Well I’d say not without its dirty tricks. But I wasn’t going to go into that.]
What we have here is a government that is critical of monopolies. South-Korea knows a lot about that because it has produced a few huge corporations (Samsung, Hyundai, LG) that together form a rather monopolistic economy.
Then, Korea is to my knowledge the most advanced country as far as broadband internet, computer gaming, etc. is concerned. So people know what software is about.
Furthermore, many Koreans dislike American attempts to achieve economic supremacy in Korea. There are many Linux users and companies, and I wouldn’t be surprised if it would be the first country to toss MS out altogether.
Unlike here in Holland where our PM thinks Bill Gates is a very cool guy, Korea actually did something about MS OEM policy. A small, not ground shaking, but significant thing. I hope their next step is promoting OS software in schools.
If you read the article, it says that MS will be able to sell both bundled and unbundled versions of Windows; however, the bundled version will bring up a webpage with links to rival products. That seems reasonable to me because, ultimately, the consumer can make the choice about what is best for him/her. If the Korean government had simply banned the bundled versions of Windows outright, that would have been pretty bad for consumers because, at least in my experience, few consumers are inclined to download alternatives. They simply use whatever comes with their OS. They don’t download a ton of additional cr*p. Granted, Koreans aren’t Americans, so that may not hold true for their country; however, if that dynamic were true, then what is the point of this antitrust case?
2006-08-24 12:34 amMollyC
OK, that sounds more reasonable.
Do a poll amongst your country’s heavy media player and instant messenging crowd: How many, exactly, are using Windows Media Player 7.x (which comes with Windows XP) or Windows Messenger? Because downloading and installing a newer version of WMP as well as MSN/Live Messenger probably takes slightly, almost insignificantly less effort as downloading and installing competing software.

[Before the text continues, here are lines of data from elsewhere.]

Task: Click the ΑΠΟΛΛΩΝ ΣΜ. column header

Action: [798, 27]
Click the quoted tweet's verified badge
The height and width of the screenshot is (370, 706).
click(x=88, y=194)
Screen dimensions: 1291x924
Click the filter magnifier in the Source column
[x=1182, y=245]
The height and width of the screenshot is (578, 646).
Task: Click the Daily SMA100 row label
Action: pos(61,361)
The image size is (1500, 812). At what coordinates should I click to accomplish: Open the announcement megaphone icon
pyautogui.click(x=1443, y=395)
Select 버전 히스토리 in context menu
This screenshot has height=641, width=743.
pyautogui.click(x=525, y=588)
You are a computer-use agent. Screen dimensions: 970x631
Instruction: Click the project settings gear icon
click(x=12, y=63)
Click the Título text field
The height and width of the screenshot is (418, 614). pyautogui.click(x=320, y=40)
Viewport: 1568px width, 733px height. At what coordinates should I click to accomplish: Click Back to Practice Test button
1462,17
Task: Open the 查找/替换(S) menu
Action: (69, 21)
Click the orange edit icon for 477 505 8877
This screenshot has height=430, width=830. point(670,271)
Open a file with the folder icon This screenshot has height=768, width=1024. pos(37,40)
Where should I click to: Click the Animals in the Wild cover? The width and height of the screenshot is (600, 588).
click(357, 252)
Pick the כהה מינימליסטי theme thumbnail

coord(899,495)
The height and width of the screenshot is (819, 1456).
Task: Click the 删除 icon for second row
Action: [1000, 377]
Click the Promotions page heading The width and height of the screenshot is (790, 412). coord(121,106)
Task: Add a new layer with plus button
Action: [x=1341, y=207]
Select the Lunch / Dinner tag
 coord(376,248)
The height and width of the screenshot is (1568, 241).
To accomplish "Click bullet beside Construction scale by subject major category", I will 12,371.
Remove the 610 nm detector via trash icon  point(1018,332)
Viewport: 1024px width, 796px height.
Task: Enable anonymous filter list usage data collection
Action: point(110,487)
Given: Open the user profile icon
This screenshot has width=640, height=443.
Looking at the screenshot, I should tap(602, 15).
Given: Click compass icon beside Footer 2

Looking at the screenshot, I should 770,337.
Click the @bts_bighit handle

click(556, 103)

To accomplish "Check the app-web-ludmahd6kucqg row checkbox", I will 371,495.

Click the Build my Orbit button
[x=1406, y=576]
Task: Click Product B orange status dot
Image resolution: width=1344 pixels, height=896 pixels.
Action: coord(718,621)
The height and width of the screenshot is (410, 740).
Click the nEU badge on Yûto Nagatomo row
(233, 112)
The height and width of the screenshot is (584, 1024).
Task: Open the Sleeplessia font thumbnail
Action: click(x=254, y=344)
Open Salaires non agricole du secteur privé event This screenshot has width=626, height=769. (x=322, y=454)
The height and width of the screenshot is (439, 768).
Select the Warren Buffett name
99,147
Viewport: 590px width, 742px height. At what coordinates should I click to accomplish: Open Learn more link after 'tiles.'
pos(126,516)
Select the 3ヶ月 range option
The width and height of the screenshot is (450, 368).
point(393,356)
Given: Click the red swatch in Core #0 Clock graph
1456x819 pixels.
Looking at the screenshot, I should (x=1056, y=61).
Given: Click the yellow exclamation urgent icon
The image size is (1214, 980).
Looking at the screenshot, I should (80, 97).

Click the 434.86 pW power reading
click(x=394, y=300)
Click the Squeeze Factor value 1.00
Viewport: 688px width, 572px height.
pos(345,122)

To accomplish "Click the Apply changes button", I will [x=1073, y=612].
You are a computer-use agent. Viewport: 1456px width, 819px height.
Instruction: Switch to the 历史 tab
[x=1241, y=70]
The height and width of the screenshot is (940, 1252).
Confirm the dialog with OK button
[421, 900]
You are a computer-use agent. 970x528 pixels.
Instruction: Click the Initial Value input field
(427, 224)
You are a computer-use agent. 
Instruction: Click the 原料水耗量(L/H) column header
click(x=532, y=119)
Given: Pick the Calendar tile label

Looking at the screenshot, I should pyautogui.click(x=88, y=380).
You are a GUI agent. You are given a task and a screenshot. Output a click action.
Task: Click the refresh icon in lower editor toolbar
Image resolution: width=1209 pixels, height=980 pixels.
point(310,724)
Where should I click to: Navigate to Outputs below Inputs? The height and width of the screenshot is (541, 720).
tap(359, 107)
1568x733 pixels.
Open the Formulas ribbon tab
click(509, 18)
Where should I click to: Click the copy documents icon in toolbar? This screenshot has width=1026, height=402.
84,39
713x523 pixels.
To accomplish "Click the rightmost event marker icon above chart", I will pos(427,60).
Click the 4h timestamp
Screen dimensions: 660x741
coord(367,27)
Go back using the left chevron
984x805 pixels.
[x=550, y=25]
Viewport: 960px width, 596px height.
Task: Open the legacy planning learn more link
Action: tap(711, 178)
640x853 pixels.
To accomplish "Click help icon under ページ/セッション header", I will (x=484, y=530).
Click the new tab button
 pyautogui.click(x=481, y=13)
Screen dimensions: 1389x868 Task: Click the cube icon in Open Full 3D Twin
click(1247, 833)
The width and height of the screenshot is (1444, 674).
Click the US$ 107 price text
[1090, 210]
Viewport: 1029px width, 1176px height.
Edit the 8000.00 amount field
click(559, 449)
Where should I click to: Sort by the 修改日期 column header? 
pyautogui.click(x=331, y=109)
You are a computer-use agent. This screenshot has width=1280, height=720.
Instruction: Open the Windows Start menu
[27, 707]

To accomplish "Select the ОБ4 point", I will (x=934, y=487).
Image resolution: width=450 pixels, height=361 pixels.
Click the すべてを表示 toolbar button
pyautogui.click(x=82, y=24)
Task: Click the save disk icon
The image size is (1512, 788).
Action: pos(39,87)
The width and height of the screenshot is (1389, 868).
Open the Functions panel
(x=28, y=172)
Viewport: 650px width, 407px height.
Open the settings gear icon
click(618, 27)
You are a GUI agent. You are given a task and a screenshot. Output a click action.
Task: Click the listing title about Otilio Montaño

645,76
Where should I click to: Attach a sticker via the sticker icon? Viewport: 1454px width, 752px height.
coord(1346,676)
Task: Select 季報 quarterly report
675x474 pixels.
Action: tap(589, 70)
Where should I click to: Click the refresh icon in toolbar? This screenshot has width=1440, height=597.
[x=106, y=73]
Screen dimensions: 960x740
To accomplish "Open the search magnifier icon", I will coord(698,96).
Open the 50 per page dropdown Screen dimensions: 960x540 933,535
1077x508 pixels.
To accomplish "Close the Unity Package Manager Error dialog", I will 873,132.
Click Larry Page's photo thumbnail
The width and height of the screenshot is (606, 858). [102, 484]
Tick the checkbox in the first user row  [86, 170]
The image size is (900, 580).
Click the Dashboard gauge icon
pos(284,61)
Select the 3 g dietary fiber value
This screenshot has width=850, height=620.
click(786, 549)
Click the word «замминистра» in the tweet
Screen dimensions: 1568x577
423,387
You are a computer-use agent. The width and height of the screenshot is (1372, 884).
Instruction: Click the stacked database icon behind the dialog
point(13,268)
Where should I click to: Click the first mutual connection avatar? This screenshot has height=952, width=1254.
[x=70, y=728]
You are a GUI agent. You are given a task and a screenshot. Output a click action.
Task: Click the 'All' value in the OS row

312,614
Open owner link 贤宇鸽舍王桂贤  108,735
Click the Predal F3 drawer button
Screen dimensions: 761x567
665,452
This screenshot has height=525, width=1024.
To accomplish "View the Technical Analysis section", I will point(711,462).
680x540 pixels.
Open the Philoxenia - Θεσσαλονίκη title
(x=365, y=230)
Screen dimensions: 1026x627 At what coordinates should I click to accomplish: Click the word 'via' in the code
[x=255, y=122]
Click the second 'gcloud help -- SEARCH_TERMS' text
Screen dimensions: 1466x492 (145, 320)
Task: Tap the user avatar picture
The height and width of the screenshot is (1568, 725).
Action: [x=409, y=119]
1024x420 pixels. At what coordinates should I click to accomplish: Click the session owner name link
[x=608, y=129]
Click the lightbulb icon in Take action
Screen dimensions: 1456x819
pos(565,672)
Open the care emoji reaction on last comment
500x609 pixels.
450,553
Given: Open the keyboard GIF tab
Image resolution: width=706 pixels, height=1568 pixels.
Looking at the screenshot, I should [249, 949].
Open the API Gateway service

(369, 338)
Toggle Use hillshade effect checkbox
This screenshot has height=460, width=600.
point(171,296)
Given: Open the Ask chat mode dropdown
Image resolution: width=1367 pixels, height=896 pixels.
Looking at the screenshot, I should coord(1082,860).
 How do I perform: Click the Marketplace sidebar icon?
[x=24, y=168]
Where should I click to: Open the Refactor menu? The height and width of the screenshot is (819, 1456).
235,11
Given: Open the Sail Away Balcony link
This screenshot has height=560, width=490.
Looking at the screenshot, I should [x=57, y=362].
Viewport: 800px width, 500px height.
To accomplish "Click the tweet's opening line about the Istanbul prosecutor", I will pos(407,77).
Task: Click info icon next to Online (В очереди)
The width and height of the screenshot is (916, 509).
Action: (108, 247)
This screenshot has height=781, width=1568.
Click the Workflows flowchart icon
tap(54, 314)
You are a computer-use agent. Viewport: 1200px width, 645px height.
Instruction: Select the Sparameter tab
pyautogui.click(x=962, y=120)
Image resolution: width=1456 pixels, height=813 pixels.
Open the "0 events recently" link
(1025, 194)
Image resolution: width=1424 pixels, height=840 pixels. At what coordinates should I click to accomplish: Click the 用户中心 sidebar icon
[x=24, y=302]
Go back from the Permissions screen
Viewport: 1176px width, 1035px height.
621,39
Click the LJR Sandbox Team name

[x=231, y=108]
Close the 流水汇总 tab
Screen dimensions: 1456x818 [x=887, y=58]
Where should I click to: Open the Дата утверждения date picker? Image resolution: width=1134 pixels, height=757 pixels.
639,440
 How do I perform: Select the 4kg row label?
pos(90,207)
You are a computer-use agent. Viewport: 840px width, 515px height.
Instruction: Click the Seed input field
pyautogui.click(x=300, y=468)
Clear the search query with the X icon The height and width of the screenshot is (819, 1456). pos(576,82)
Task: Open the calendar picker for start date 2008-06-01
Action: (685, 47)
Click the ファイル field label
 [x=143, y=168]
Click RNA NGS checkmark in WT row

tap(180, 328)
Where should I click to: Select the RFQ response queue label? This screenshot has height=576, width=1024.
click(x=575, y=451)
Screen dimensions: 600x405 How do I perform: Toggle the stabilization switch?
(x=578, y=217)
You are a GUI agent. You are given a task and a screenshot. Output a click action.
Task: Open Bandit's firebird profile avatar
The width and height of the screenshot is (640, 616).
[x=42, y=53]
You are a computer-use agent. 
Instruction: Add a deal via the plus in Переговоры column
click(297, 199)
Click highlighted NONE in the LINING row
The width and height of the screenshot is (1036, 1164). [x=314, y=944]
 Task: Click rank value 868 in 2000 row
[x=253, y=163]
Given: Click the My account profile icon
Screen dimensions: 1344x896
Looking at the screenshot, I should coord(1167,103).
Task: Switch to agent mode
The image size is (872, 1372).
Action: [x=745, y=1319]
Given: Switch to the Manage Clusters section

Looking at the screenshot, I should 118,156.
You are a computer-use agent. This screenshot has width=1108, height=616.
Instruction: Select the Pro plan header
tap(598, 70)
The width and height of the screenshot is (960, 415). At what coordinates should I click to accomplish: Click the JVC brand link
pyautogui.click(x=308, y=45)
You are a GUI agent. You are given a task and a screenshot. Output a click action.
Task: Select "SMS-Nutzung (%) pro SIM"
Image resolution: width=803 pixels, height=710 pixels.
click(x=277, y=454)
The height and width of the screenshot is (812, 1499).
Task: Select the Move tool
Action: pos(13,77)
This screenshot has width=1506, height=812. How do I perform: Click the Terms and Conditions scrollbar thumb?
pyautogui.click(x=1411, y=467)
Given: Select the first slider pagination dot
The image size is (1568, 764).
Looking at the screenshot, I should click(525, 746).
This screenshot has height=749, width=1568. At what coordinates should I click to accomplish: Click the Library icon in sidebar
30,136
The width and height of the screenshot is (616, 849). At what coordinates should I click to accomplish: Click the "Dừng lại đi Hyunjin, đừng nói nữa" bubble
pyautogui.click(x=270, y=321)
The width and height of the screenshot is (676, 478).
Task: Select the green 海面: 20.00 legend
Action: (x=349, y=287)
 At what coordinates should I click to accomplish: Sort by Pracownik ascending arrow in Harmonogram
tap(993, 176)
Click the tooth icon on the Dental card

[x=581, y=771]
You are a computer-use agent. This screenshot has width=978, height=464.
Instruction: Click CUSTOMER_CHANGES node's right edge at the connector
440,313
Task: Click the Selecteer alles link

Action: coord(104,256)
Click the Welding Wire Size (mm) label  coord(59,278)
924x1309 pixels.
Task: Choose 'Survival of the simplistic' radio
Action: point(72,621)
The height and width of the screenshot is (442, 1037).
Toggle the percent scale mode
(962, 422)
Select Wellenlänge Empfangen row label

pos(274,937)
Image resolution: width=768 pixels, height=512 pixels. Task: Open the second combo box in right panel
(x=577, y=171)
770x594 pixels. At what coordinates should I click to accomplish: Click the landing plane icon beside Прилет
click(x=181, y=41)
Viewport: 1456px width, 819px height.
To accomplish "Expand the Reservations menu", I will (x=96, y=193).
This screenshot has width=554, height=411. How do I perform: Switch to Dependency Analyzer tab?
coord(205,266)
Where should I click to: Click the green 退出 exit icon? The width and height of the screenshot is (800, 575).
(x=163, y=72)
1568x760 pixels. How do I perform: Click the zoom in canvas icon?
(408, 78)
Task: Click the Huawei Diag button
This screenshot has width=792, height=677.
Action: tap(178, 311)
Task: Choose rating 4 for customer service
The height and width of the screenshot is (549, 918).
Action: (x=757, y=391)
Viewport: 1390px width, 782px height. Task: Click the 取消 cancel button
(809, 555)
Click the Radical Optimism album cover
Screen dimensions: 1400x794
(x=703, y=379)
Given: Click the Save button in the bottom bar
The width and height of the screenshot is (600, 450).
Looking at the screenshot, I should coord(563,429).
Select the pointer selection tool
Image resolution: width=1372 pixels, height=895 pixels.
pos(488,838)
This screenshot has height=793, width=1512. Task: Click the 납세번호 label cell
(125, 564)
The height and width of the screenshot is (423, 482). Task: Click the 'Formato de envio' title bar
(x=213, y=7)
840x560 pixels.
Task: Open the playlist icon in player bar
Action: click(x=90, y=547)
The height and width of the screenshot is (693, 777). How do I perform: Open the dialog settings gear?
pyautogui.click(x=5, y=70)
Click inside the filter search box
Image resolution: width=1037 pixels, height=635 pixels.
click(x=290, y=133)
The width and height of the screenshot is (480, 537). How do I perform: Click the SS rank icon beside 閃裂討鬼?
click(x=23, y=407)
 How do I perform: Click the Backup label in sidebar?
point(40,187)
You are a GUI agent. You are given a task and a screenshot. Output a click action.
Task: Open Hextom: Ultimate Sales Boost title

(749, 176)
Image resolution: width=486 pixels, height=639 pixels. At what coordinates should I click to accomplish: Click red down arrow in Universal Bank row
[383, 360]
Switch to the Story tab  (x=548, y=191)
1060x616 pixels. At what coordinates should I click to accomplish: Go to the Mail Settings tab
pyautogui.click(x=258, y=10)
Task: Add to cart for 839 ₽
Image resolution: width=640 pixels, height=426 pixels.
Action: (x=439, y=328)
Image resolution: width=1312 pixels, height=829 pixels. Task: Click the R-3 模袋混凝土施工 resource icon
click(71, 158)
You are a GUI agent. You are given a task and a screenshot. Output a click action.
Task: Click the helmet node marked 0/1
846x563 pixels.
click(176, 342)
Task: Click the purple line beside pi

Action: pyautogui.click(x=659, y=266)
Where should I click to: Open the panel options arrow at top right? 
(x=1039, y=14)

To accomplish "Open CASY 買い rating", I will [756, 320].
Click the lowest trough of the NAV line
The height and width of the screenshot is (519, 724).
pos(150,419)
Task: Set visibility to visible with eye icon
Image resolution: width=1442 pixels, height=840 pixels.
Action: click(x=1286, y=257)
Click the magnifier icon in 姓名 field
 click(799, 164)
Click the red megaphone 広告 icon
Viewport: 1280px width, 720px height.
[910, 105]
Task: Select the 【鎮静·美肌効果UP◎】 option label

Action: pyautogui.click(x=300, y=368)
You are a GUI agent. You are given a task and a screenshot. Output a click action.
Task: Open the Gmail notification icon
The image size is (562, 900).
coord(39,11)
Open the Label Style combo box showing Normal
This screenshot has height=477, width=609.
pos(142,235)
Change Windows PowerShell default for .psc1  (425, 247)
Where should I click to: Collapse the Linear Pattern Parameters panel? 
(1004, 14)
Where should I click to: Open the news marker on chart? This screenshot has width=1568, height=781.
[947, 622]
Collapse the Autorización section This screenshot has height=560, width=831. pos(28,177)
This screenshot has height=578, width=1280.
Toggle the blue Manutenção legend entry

Also, do a poll amongst your IM population: how many using MSN/Live/Windows Messenger do so largely because it came with their PCs?
It’s not as if that Microsoft tilt the market so much to its favour that competitors have no hope to compete fairly; because if so, I must wonder quite earnestly – why is it that Quicktime/iTunes seem to be rising in market share?
hmmm i was at the office (and was in hurry) to write previous comment and there were several mistakes on writing! but i don’t know how to edit. so please bear that in mind who have read it. is it only me that do not know how to edit? lol
… because Microsoft is not allowed to sell OEM versions with bundled Media Player and Messenger.
Who wants the bundled version will have to buy a boxed edition of Windows.